Document segment Start Marker

The Labor Market’s Not Strong, The Fed’s Completely Wrong
The chart below tells you why the Fed and its Wall Street megaphones can’t figure out what is actually happening to the US economy; and, also, why the White House is hopelessly out to lunch in its claims that Bidenomics has been a roaring success.
To paraphrase the Captain in Cool Hand Luke, what we’ve got here is failure to calculate. That is, the US economy has been radically tortured and twisted by the pandemic era lockdowns and stimmies. So normal economic activity that was disrupted and deferred during the worst lockdown quarters of 2020-2021 has now re-emerged in 2022-2024.
At the same time, the $10 trillion worth of fiscal and monetary stimmies which were force-fed into the US economy during 2020-2021 could not be immediately absorbed by the reduced level of main street activity back then. So they were essentially stock-piled in a huge, unprecedented build-up of household cash balances.
The purple line in the chart below shows total household cash balances (currency, bank deposits and money market funds) relative to GDP. During the decade or so before March 2020 that ratio stood at about +/-59%. But it then soared to 77.4% during Q2 2020 when nominal GDP contracted by 34% owing to the Lockdowns, even as Washington pumped $2.2 trillion of cash into the economy via the CARES act.
In dollar terms, household cash balances (dashed black line) went from a normal $13.4 trillion in Q4 2019 to a peak of $18.3 trillion in Q1 2022, by which time the entire $6.5 trillion of fiscal stimmies had been largely distributed to the main street economy. Yet had the historic ratio of 59% been in place in Q1 2022, the level of household cash balances would have been about $14.8 trillion, meaning, in turn, that households were sitting on about $3.5 trillion of extra-normal cash balances.

Document segment End Marker
Raw data Start Marker

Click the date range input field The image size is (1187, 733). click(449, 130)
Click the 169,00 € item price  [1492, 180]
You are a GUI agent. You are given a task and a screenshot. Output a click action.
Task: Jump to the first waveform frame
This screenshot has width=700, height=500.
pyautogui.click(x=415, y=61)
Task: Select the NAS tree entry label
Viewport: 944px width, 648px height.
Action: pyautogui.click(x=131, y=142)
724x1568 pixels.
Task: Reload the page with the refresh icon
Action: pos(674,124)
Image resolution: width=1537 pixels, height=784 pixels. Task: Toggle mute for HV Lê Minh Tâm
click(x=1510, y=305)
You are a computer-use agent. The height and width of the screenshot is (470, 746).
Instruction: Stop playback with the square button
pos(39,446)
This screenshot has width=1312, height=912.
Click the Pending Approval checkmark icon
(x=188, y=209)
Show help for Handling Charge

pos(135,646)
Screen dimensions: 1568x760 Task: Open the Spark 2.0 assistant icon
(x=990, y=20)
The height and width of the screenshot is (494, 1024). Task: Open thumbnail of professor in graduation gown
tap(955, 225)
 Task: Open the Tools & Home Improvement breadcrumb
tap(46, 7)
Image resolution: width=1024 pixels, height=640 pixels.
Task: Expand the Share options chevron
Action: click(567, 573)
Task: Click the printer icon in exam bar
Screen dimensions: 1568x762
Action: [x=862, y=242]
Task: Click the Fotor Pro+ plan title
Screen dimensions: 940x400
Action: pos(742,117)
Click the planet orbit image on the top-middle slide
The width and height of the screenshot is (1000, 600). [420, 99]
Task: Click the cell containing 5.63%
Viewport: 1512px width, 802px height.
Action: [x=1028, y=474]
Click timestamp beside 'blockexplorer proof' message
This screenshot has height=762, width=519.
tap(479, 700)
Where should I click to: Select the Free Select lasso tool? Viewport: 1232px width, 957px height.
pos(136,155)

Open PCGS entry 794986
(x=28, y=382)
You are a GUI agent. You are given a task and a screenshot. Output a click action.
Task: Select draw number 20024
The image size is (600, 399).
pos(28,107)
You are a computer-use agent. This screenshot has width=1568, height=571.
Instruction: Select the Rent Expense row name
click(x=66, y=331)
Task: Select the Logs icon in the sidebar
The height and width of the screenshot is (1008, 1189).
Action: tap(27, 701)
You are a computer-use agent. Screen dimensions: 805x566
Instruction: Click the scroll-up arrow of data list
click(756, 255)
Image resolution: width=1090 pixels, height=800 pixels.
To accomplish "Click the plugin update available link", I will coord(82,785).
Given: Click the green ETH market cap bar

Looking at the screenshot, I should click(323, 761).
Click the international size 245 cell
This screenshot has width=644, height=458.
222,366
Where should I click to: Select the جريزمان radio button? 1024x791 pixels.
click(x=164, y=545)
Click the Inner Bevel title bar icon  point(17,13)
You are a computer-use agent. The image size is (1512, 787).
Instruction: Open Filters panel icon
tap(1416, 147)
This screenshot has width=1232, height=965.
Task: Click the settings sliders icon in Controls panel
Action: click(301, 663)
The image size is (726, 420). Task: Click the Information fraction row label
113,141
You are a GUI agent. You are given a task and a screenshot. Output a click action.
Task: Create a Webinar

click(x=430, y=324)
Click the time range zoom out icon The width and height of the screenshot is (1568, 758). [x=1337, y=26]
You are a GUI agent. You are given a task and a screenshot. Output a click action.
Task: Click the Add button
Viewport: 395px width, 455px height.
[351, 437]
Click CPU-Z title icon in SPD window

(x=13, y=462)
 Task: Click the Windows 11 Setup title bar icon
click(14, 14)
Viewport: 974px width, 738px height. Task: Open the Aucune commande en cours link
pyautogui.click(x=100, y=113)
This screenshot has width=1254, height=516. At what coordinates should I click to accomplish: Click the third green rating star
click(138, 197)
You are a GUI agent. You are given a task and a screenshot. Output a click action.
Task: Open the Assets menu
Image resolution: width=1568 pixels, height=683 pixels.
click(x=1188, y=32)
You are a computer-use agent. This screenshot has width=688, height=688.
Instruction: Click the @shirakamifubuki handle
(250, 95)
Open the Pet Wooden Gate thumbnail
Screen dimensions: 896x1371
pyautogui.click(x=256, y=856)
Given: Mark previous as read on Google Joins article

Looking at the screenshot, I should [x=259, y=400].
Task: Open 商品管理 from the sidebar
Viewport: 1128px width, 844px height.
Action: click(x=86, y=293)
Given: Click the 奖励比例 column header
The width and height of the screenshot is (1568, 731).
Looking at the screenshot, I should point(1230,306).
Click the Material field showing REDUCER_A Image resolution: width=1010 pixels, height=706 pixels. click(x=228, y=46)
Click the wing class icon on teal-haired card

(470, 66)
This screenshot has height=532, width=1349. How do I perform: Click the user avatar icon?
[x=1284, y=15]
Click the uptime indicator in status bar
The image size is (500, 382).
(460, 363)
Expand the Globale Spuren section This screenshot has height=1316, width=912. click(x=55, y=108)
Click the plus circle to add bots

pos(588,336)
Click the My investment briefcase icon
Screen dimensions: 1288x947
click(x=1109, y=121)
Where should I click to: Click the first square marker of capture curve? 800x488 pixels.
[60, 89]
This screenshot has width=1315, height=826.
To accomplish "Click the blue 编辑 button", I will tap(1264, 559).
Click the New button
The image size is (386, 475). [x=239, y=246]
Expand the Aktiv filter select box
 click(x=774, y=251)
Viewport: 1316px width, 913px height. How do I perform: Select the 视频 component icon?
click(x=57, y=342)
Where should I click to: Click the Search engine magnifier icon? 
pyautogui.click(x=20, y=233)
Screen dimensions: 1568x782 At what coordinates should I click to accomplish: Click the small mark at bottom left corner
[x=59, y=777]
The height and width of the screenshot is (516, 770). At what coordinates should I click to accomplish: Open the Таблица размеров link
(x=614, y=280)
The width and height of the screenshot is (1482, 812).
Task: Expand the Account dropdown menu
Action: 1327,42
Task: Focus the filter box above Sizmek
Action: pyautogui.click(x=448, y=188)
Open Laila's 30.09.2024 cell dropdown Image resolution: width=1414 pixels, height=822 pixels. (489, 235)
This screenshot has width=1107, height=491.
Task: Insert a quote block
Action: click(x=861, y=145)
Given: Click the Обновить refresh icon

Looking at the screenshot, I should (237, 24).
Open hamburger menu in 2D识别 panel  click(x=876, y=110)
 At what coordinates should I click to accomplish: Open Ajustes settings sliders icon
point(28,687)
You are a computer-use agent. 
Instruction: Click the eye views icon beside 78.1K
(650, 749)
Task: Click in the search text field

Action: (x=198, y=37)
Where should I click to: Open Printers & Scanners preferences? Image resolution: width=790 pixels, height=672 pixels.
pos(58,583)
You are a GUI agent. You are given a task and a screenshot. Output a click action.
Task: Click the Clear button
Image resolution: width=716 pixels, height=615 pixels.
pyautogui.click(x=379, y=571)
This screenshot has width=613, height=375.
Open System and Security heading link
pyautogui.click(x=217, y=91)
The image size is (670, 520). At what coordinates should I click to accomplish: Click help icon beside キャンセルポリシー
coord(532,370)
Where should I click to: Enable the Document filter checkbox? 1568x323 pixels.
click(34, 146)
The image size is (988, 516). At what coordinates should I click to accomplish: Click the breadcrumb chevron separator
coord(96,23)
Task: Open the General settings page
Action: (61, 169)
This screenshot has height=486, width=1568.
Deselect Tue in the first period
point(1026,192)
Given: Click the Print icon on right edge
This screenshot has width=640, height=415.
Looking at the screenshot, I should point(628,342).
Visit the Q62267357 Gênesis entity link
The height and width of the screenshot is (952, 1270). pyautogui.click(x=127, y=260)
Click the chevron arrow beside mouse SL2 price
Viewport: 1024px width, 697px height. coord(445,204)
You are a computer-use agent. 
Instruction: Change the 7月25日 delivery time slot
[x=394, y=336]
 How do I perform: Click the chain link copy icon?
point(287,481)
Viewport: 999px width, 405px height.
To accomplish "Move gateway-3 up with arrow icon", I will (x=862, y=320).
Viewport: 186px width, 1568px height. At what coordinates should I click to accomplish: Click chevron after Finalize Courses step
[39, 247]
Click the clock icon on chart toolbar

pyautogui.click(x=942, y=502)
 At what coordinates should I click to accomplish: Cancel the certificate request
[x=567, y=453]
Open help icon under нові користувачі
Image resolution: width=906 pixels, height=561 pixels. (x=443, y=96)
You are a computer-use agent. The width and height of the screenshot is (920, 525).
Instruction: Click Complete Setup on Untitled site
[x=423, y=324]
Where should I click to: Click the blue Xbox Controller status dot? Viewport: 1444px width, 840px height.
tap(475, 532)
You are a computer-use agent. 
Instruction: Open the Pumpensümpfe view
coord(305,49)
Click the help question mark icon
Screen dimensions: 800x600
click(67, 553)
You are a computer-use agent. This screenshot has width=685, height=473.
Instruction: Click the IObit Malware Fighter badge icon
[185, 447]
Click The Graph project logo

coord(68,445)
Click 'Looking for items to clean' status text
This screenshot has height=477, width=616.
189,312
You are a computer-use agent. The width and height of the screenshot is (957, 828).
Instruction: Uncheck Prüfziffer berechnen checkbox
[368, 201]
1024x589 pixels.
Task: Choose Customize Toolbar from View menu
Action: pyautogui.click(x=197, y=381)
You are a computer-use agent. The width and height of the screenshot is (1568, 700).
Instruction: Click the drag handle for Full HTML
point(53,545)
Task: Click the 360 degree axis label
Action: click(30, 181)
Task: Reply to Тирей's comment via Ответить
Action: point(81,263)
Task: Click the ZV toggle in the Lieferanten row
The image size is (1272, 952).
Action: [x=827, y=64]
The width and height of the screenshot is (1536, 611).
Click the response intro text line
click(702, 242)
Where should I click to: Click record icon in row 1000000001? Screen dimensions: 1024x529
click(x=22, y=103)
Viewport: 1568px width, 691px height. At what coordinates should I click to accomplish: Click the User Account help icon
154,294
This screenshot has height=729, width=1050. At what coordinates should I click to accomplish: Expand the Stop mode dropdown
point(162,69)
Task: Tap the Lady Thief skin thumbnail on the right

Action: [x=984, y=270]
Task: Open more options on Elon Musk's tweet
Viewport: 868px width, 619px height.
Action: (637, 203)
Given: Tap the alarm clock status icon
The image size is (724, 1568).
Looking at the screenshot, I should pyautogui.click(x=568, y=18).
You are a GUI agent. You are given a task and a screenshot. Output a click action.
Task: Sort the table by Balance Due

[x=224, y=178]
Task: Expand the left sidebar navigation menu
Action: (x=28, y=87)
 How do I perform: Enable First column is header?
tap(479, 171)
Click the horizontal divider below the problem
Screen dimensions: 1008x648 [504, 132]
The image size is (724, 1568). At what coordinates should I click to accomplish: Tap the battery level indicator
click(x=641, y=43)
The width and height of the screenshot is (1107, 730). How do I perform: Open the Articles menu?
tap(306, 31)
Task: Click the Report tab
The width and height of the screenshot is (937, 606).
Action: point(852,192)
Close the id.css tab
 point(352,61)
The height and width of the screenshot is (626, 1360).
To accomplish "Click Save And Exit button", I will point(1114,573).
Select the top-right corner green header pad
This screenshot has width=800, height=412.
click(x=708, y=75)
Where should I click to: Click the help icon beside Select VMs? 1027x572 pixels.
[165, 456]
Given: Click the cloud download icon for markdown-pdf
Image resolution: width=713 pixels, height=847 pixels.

Raw data End Marker

Exercise instructions>
1. Reproduce the stretch of the article on the Fed and the US economy from "The Labor Market’s" through "a roaring success.".
2. Carry on the article about the Fed, pandemic stimulus and household cash balances, starting after its final sentence.

Response list>
1.
The Labor Market’s Not Strong, The Fed’s Completely Wrong
The chart below tells you why the Fed and its Wall Street megaphones can’t figure out what is actually happening to the US economy; and, also, why the White House is hopelessly out to lunch in its claims that Bidenomics has been a roaring success.

2.
This $3.5 trillion cash hoard has functioned as a counterweight to the Fed’s monetary braking action since March 2022. What has happened is that the earning power of those cash balances has soared as overnight rates went from 25 basis points to 525 basis points, even as households have been slightly reducing their extraordinary cash balances.
Nevertheless, by Q4 2023 household cash balances stood at $18.0 trillion, which was still far above normal levels. Again, at the 59% historic ratio the household cash balance in Q4 2023 would have been about $16.5 trillion, meaning that the size of the cash hoard was still $1.5 trillion larger than normal.
In effect, households have kept on keeping on when it comes to consumption spending because these huge, extraordinary cash cushions have bolstered confidence, even as the Fed has attempted to cool-down economic activity. This huge cash cushion essentially represents a form of delayed “stimulus”, which was sequestered during the disruption of the pandemic era and is now replacing what would have otherwise been an increase in the household savings rate and corresponding reduction in current consumption spending.
Then again, upwards of 60% of this extraordinary household cash hoard has now been liquidated, as the excess balances have dropped from $3.5 trillion to $1.5 trillion. And as this cash cushion gets ever thinner in the months and quarters ahead, consumer psychology is likely to get more cautious, causing the measured savings rate to rebound.